So Poppy walks out, looking for Zevvi because they found saw Lavrinica walk into a house and needed some people to go find her. We are told that everyone going has to be good at emotions.

Zevvi: Yorick is good at emotions that aren’t his own

Poppy: Thats ok. Excellent.

Yorick: Drinks

Vennick: Oh Drunk Yorick is great at emotions.

So with that having been said, I hand the Heart of Fire over to Poppy so it doesn’t sober me up and because Yorick trusts Poppy… for some reason. I don’t fully get it either.

We walk up to the House and find out that it is super haunted and at this point actively malevolent due to the feuding spirits trapped inside. If we die in their our death timer doesn’t start and we can’t go to death. There is no escaping the house and to move from room to room you need to complete them.

The First challenge is to set up a tarot reading, changing it from a rather grim one to a more positive one. To do this there are a series of challenges to complete. Yorick finds the one that requires him to adress a problem with someone in the group to open the hint.

GIVEN MATERIAL:
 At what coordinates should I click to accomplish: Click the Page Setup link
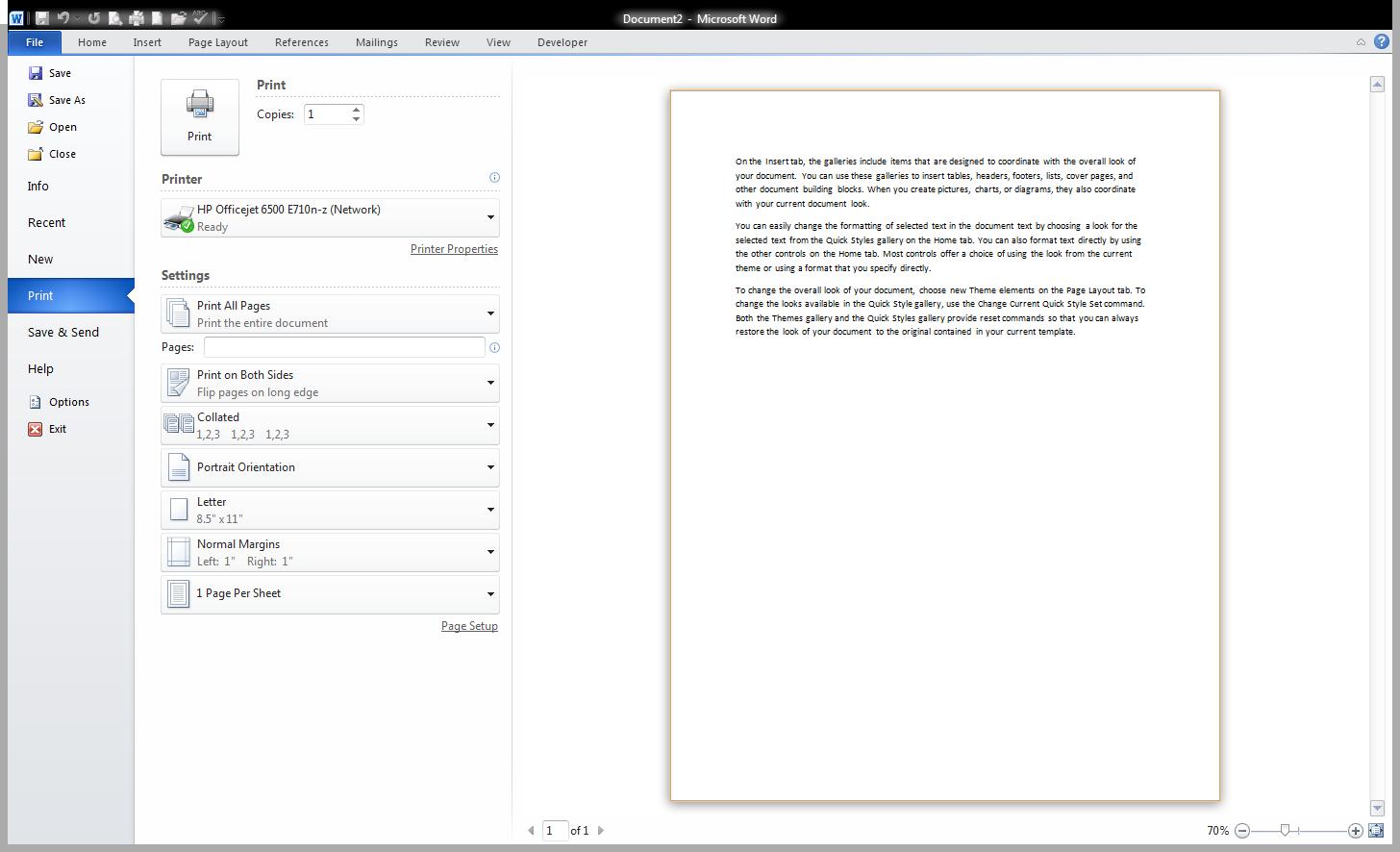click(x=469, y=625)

SET PROBLEM:
Continue the game session recap from its last sentence onward. The data has no connection to the game session recap.

FINAL RESULT:
So Yorick decides to confront Zevvi about how close she is to death, how he is worried she might die in the merging of Mycordia and Discordia, and how she is the closest thing he has to family anymore. There is a tense conversation that follows.

The next room was much easier as we search for some keys and had to be positive! or take air darts. Zevvi, unfortunately was unable to remain positive. Maeb left to use the restroom and was never seen or heard from again :ghost: Yorick made a deal with Vennick to at somepoint in the future sing a duet together.

The next room was an acid pit and a lava pit and we could only use monosyllabic words. Vennick was beaten by the wind.

We reached a room where we had to yell or project our voice. Yorick got to have a somewhat wholesome conversation with Poppy about the differences between projecting and yelling, showing off some stage whipsering. Infuriately, this was also the room of the first road block, and likely the room Yorick and Zevvi never would have left if Vennick were not there. to leave the room we had to talk about our greatest flaw, or the thing we disliked most about ourselves.

Vennick went first
Poppy went next
Yorick and Zevvi started to fight about who was going next, with Yorick saying there were too many options and Zevvi not wanting to answer. Yorick stepped on a popper trap and Vennick refused to tend him until he said his greatest flaw.

Yorick: I hate how everyone in town has come to care about me and I don’t know why

Zevvi gets pressured into saying hers and she went with “I have started to care about people and thats bad” or something along those lines.

Queue Poppy: “Oh, you two are so similar”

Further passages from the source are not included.